### Given text ###

Middle East Surgeons Share Their Experiences in Treating Obesity

| February 20, 2014

Dear Friends, Colleagues, and Readers of Bariatric Times:
I just returned from Kuwait where I attended an excellent conference on bariatric surgery with Drs. Scott Shikora, Alfons Pomp, Mitch Roslin, and many other prestigious regional bariatric surgeons. I was pleasantly surprised to learn the Middle East countries have made much progress in understanding of the obesity disease and bariatric surgery. I had a long conversation with Drs. Salman AlSabah (Kuwait) and Abdelrahman Nimeri (Abu Dabi), who agreed to contribute a “Symposium Synopsis” for BT on the First Annual Gulf Obesity and Metabolic Surgery Society (GOSS) meeting. I congratulate Dr. Moussa Khoursheed, the meeting’s program director, for a fantastic scientific program and meeting organization.

###

_Assigned task 1_. From the Kuwait conference letter, output the passage between "Dear Friends, Colleagues, and" and "and meeting organization.", inclusive.
_Assigned task 2_. Render this sentence from the Kuwait conference letter in Spanish: "I congratulate Dr. Moussa Khoursheed, the meeting’s program director, for a fantastic scientific program and meeting organization."

### Information given ###

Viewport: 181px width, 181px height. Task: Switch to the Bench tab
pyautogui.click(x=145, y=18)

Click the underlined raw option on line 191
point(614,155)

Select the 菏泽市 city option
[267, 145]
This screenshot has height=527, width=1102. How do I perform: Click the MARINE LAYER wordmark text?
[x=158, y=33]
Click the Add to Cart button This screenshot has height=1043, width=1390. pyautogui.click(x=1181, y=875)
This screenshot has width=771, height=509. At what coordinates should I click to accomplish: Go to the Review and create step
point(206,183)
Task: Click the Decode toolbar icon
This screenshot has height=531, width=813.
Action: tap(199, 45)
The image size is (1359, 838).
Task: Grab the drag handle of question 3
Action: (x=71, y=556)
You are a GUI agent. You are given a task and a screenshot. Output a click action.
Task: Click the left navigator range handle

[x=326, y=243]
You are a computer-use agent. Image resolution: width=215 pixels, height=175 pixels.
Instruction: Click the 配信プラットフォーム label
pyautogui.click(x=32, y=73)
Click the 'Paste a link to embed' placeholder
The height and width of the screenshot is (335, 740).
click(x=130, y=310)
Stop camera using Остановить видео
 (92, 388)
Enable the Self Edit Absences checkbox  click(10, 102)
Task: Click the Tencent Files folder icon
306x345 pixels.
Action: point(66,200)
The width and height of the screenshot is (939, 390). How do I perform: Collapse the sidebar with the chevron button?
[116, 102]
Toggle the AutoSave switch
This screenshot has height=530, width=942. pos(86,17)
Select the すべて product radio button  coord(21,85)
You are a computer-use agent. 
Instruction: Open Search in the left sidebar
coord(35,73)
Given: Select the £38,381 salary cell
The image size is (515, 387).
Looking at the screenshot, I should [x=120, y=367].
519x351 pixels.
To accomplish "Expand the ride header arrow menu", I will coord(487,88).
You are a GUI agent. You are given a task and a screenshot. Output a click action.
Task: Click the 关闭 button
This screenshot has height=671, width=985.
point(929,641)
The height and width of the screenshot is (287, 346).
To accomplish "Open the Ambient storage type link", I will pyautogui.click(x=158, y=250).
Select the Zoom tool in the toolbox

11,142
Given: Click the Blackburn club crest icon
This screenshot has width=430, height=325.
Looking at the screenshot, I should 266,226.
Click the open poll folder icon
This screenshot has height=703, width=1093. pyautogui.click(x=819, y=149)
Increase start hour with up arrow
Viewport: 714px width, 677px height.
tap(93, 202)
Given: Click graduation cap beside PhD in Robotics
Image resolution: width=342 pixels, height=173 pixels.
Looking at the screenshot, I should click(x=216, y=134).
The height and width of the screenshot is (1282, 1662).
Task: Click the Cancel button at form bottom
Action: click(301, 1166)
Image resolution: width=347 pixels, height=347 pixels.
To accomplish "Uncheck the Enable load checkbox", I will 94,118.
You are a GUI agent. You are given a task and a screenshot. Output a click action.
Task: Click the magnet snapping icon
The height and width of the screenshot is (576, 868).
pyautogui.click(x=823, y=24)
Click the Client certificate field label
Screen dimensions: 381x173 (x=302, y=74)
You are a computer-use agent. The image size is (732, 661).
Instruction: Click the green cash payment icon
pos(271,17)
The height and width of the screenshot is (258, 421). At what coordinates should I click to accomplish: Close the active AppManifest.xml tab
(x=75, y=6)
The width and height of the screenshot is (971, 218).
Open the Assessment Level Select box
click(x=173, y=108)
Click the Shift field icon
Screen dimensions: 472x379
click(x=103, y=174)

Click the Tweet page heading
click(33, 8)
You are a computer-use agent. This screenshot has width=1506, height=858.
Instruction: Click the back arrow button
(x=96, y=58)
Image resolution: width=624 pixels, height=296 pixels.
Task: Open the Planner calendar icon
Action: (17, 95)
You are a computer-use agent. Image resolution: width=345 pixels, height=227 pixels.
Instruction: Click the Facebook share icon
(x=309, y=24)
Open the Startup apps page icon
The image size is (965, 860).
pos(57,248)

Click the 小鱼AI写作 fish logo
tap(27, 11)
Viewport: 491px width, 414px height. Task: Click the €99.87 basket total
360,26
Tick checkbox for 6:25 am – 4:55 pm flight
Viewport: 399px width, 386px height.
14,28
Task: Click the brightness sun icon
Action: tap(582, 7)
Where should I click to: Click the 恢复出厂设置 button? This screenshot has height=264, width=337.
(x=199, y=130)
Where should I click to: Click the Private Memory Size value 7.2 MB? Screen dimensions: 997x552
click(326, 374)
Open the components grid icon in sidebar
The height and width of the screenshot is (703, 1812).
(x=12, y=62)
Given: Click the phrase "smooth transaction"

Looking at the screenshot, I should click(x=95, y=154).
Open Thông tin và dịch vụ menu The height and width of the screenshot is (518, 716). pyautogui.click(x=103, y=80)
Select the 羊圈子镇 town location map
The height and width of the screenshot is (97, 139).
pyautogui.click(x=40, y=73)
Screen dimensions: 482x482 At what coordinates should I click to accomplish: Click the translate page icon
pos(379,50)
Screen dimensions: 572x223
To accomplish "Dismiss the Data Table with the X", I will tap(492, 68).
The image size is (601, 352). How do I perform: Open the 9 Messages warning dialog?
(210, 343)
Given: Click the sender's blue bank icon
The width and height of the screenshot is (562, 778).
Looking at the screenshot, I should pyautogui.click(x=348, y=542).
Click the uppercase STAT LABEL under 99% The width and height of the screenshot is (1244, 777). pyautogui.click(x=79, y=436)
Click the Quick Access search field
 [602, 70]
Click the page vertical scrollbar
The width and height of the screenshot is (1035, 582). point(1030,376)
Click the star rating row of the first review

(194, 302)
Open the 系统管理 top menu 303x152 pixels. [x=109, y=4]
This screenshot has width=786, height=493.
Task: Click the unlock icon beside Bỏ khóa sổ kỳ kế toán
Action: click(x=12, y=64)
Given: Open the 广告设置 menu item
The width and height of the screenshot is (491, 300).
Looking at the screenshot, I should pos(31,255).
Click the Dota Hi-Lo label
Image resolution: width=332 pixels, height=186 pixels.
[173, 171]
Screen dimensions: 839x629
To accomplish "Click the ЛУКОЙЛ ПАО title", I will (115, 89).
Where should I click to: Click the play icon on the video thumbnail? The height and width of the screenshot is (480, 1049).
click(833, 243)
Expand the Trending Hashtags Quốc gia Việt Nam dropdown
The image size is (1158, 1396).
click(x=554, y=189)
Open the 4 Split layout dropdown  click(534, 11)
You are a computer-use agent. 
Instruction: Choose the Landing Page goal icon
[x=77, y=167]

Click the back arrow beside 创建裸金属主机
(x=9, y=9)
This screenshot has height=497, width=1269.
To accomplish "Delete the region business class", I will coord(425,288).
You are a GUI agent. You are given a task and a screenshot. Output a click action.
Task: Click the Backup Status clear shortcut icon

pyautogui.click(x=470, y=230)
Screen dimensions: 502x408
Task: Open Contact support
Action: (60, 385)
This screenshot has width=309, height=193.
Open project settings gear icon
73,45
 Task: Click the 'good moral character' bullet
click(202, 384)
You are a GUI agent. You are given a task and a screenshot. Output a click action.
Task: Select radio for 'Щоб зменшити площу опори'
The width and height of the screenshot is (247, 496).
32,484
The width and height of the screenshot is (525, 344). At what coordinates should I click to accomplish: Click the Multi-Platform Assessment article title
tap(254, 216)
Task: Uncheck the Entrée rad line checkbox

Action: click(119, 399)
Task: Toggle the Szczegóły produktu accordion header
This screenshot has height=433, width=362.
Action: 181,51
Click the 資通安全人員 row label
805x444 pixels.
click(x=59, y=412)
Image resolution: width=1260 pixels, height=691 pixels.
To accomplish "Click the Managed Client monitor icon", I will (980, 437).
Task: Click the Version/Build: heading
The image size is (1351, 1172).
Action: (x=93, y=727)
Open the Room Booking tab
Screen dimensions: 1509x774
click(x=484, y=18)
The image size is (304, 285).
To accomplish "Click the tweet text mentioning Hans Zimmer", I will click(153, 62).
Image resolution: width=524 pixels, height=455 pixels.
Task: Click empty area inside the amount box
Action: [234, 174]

###

_Exercise answer 1_.
Dear Friends, Colleagues, and Readers of Bariatric Times:
I just returned from Kuwait where I attended an excellent conference on bariatric surgery with Drs. Scott Shikora, Alfons Pomp, Mitch Roslin, and many other prestigious regional bariatric surgeons. I was pleasantly surprised to learn the Middle East countries have made much progress in understanding of the obesity disease and bariatric surgery. I had a long conversation with Drs. Salman AlSabah (Kuwait) and Abdelrahman Nimeri (Abu Dabi), who agreed to contribute a “Symposium Synopsis” for BT on the First Annual Gulf Obesity and Metabolic Surgery Society (GOSS) meeting. I congratulate Dr. Moussa Khoursheed, the meeting’s program director, for a fantastic scientific program and meeting organization.

_Exercise answer 2_. Felicito al Dr. Moussa Khoursheed, director del programa de la reunión, por un fantástico programa científico y la organización de la reunión.